Okuma parçası
****************

Depardieu’nün Rusyası

Güncelleme Tarihi:

Depardieu’nün Rusyası
Oluşturulma Tarihi: Ocak 13, 2013 00:00

Pazartesi akşamı Zürih’te Altın Top ödül törenine davet edilen adam Arjantinli Lionel Messi’nin dördüncü kez FIFA Ballon d’Or Ödülü’nü kazanmasını izledi.

Haberin Devamı

Kendisinin bir Cristiano Ronaldo hayranı olduğunu açıklayan adam Ronaldo’ya da bir ödül verilmesi gerektiğini çünkü bu futbolcunun bir süredir ödül kazanmamasının onu ‘incitmiş’ olabileceğini söyledi.
Futbolcunun ‘incinmiş’ olabileceğini söyleyen adam, Gerard Depardieu’nun ta kendisiydi. Bugüne kadar 200’ün üzerinde filmde yer alan 64 yaşındaki oyuncu, aralık ayında aldığı bir kararla kendisi de ‘incinmiş’ti... Yeni Fransız hükümetinin varlıklı Fransızların vergilerini yüzde 75’e yükseltme kararı üzerine Fransa’yı terk etme kararı alan Depardieu için Fransız Başbakanı Jean-Marc Ayrault ‘yürekler acısı’ ve ‘sefil’ kelimelerini kullandı.
Ayrault’ya açık bir mektupta Fransa’nın başarıyı, kreasyonu, yeteneği ve farklılıkları cezalandırdığını yazan Depardieu, başbakanın kendisini yargılayamayacağını söyledi. Başbakana, “Siz kimsiniz Bay Ayrault?” sorusunu yönelten Depardieu’nün yakınlarından daha sonra, Fransız basınının da yorumlarıyla ünlü oyuncuyu incittiğini öğrenecektik... Fransa’yı terk edip Rusya’ya yerleşme kararı alan Gerard Depardieu’ya jet hızıyla Rus pasaportu çıkartan arkadaşıysa Rusya Devlet Başkanı Vladimir Putin’den başkası değildi. Depardieu-Putin ikilisinin Soçi buluşması geçen hafta sonu bütün dünyanın dilindeydi.

****************

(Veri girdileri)
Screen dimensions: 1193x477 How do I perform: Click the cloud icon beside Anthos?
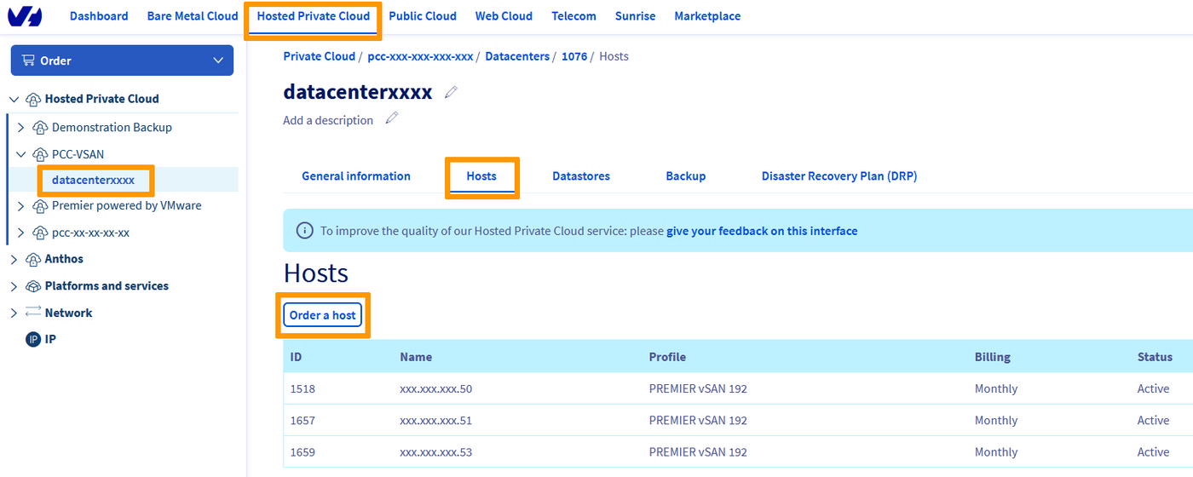(x=33, y=259)

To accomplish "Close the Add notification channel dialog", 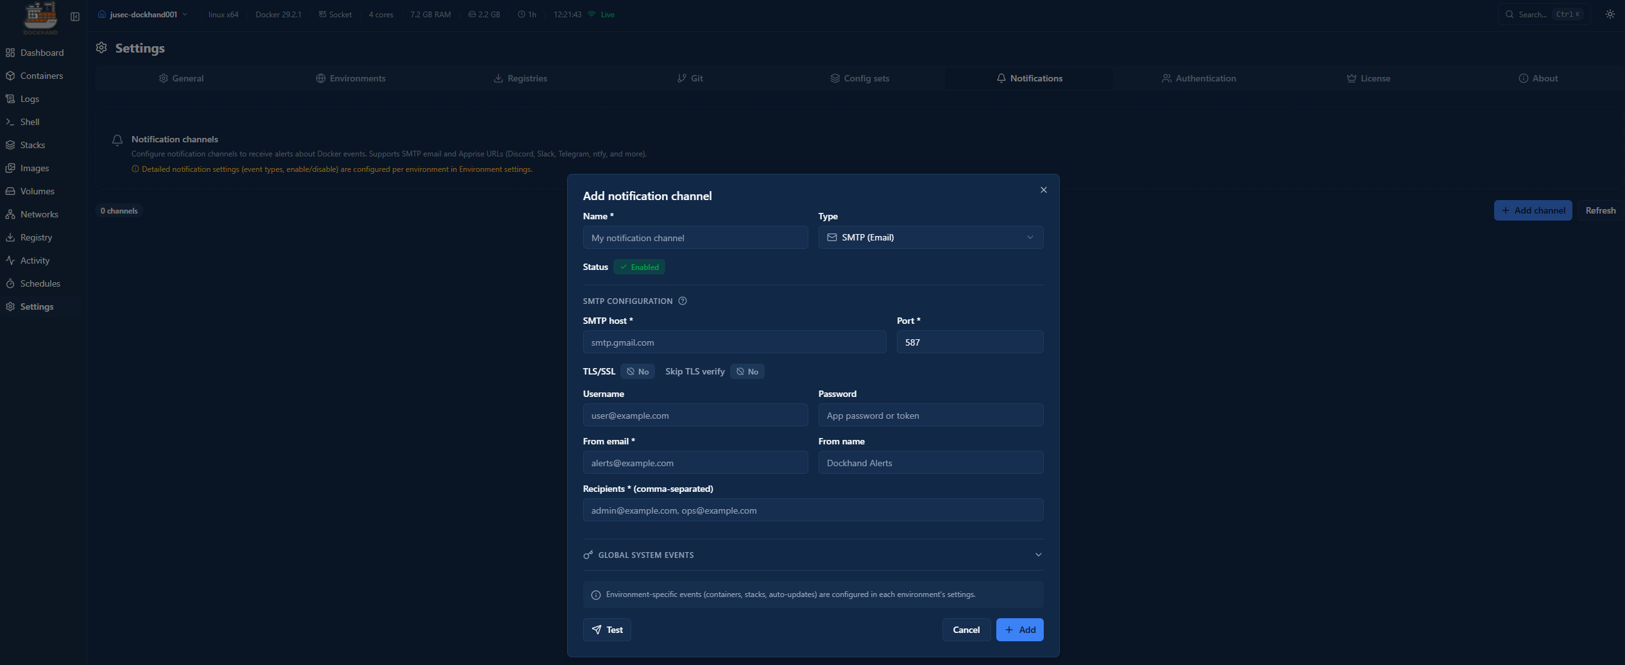I will pos(1043,190).
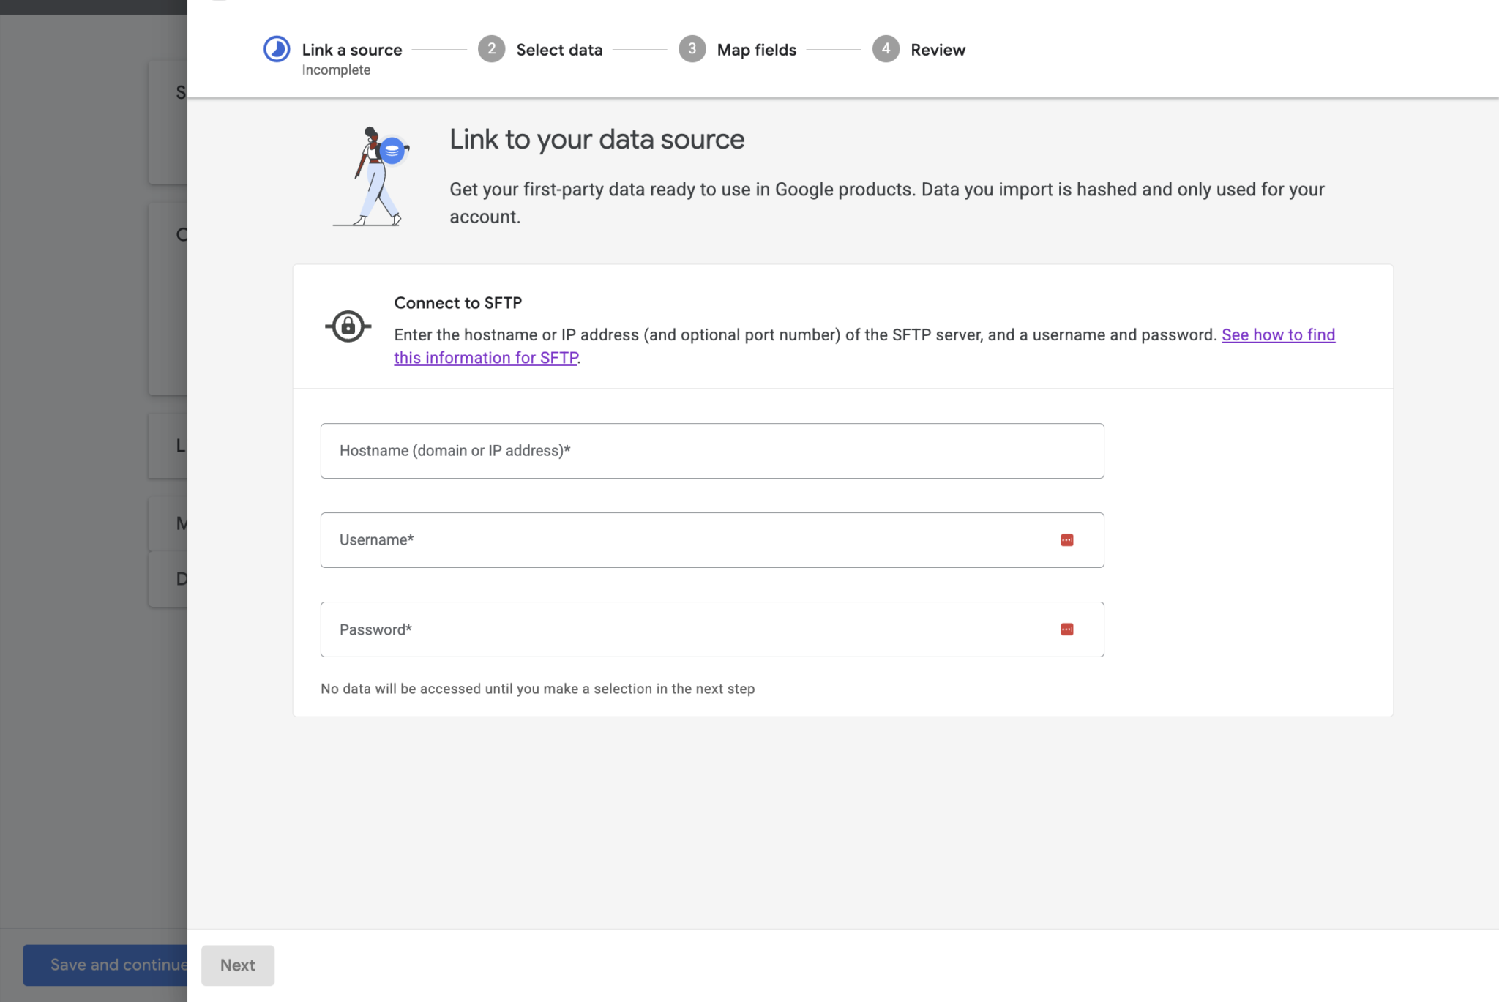Image resolution: width=1499 pixels, height=1002 pixels.
Task: Click the step 2 circle for Select data
Action: (491, 49)
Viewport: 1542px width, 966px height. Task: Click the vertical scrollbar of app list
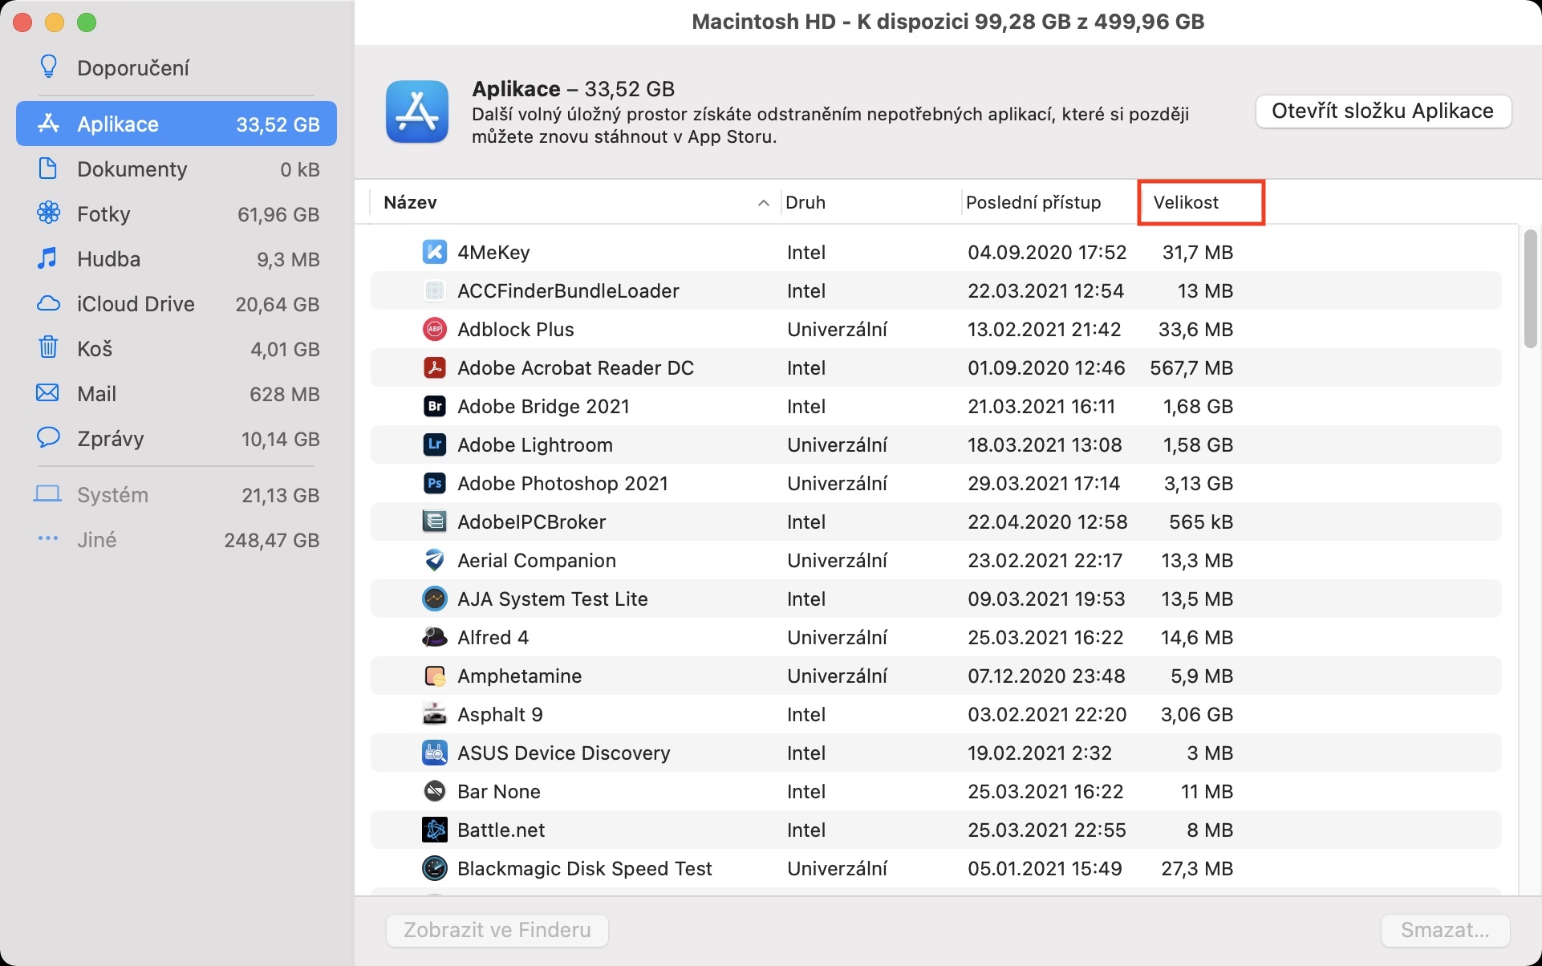click(1529, 290)
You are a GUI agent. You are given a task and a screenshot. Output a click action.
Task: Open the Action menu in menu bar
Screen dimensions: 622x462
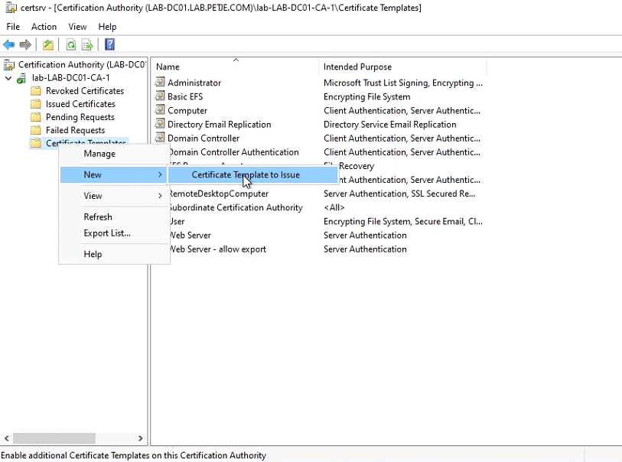44,27
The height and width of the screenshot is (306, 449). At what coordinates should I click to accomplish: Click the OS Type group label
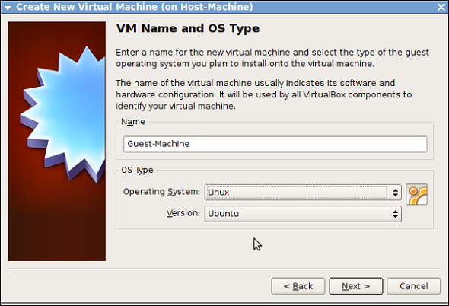137,171
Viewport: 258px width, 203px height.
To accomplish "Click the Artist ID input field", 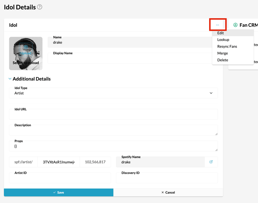I will point(60,179).
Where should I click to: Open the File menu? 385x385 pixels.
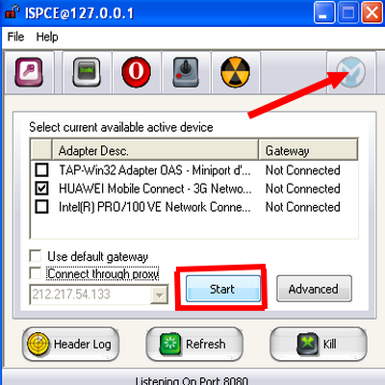tap(15, 37)
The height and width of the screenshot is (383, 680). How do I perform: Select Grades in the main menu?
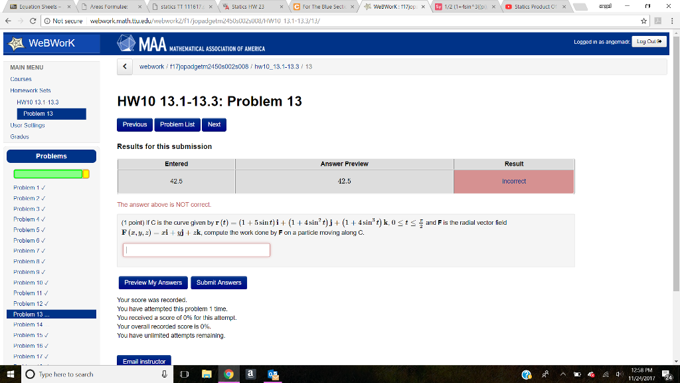point(19,136)
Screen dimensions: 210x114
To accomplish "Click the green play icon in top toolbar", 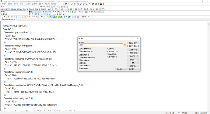I will pos(84,4).
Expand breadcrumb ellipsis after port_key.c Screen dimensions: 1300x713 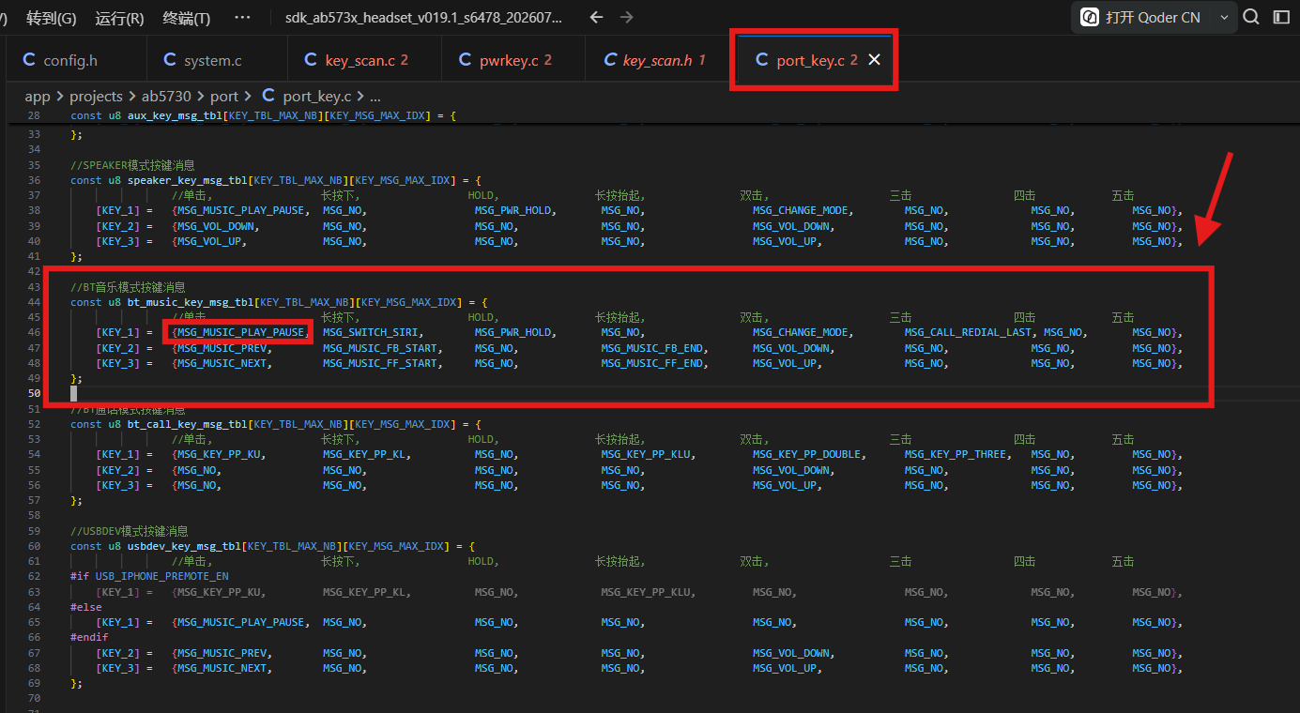(x=375, y=96)
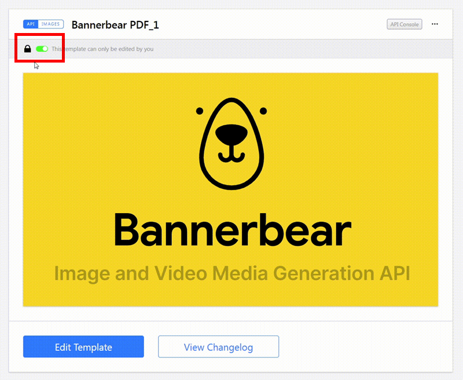
Task: Click the bear's right ear dot
Action: [263, 111]
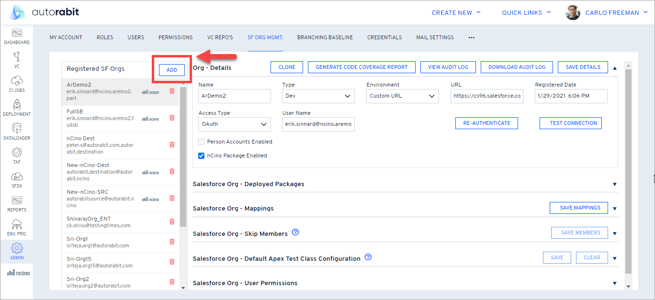The width and height of the screenshot is (655, 300).
Task: Click help icon beside Skip Members
Action: (295, 233)
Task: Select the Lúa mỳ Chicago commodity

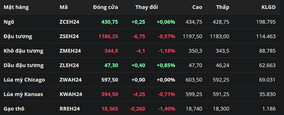Action: 24,80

****************

Alıştırma
Lütfen Depardieu'nün Rusya'ya yerleşmesini anlatan metinde "Futbolcunun ‘incinmiş’ olabileceğini" ifadesinden "ve ‘sefil’ kelimelerini kullandı." ifadesine kadar olan kısmı hiç değiştirmeden yazın.

Alıştırmanın cevabı
Futbolcunun ‘incinmiş’ olabileceğini söyleyen adam, Gerard Depardieu’nun ta kendisiydi. Bugüne kadar 200’ün üzerinde filmde yer alan 64 yaşındaki oyuncu, aralık ayında aldığı bir kararla kendisi de ‘incinmiş’ti... Yeni Fransız hükümetinin varlıklı Fransızların vergilerini yüzde 75’e yükseltme kararı üzerine Fransa’yı terk etme kararı alan Depardieu için Fransız Başbakanı Jean-Marc Ayrault ‘yürekler acısı’ ve ‘sefil’ kelimelerini kullandı.